ASSIGNED TASK :: Tally every line of the material that includes "Given", then give the tally and nothing else.

EXERCISE DATA ::
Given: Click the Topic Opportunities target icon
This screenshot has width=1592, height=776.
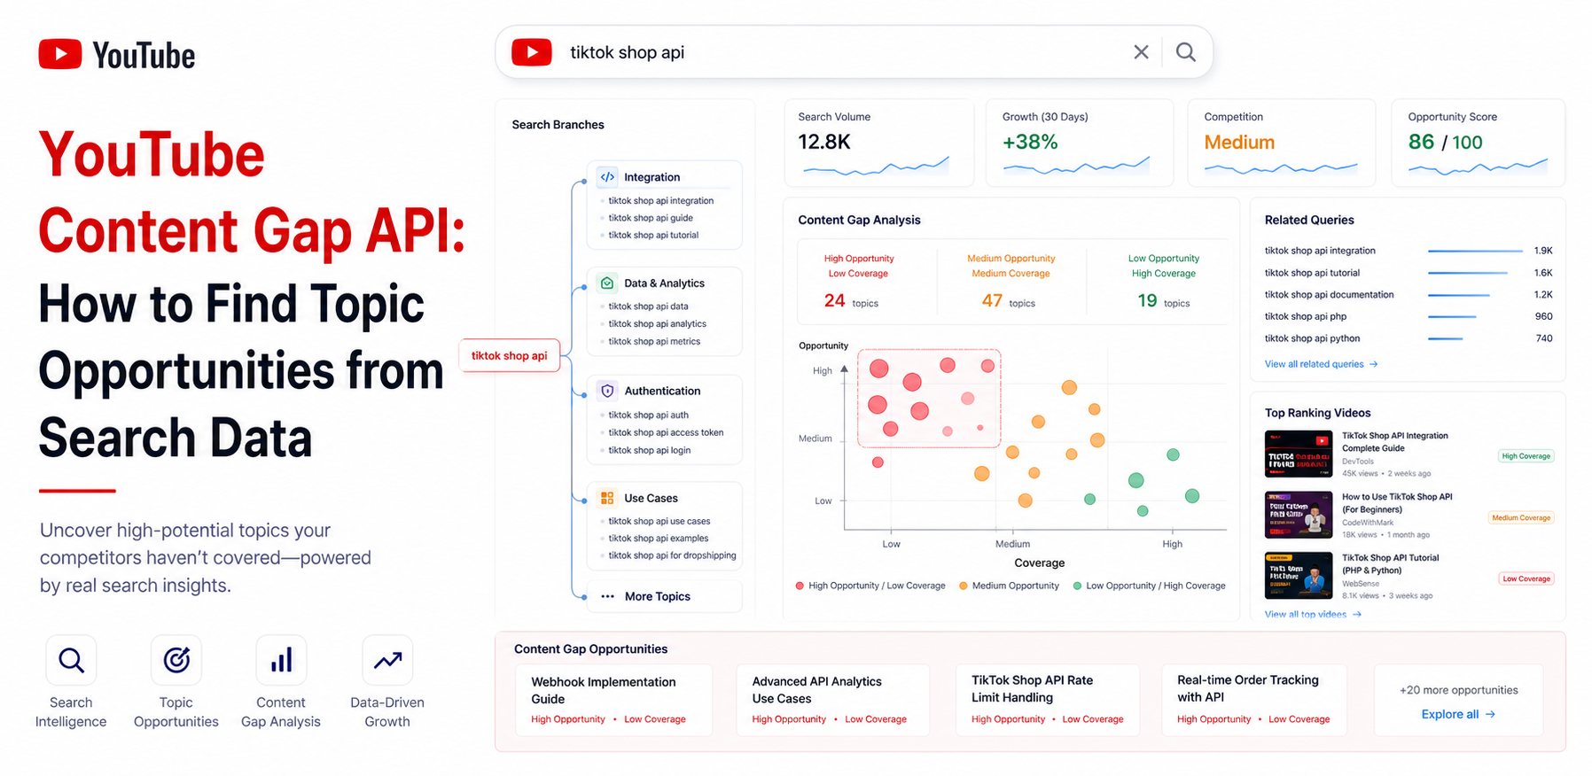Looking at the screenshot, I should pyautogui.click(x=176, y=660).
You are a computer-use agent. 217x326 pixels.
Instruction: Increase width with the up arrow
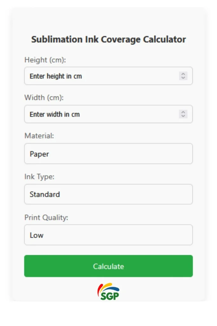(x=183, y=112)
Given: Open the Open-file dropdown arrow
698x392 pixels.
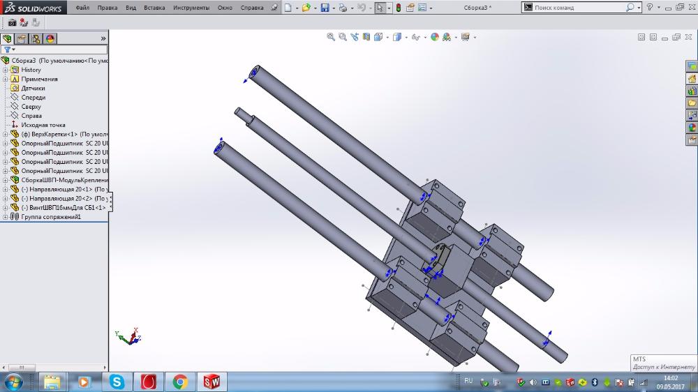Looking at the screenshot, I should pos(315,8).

---

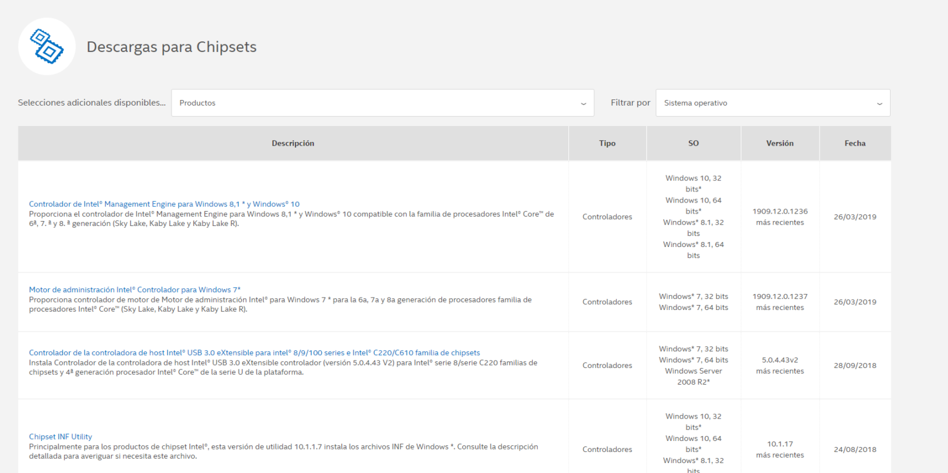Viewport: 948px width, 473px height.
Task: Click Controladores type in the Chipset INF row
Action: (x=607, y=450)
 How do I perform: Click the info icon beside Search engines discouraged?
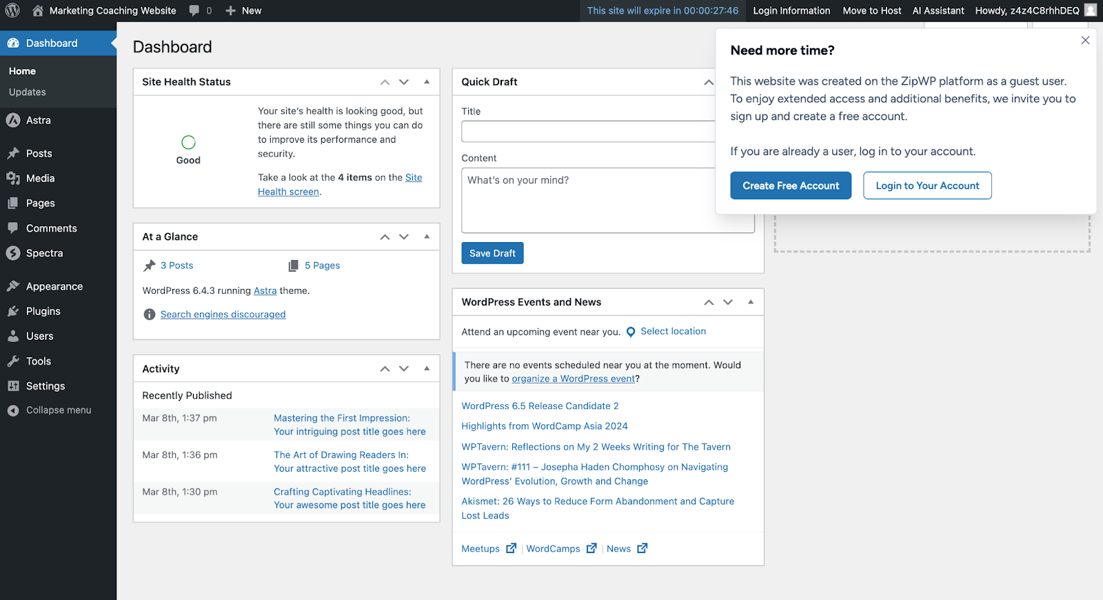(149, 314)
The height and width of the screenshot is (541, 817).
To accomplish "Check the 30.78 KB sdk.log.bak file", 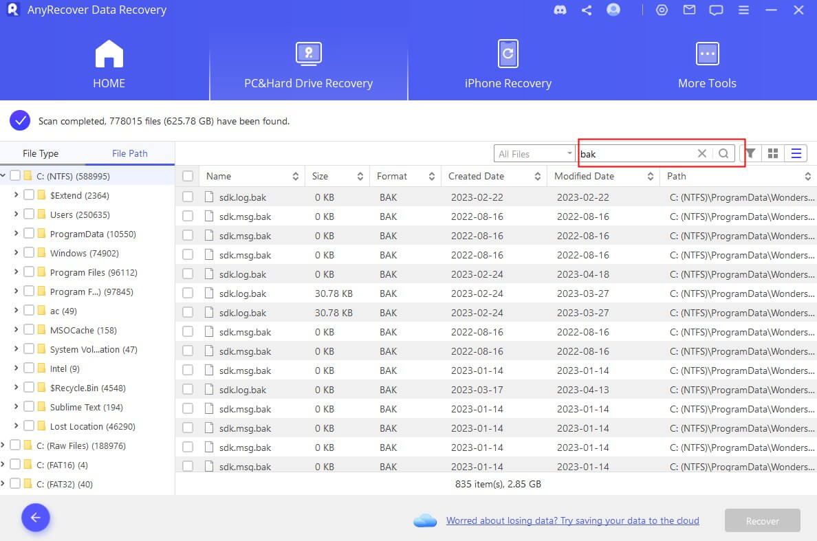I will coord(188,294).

TASK RESULT :: 2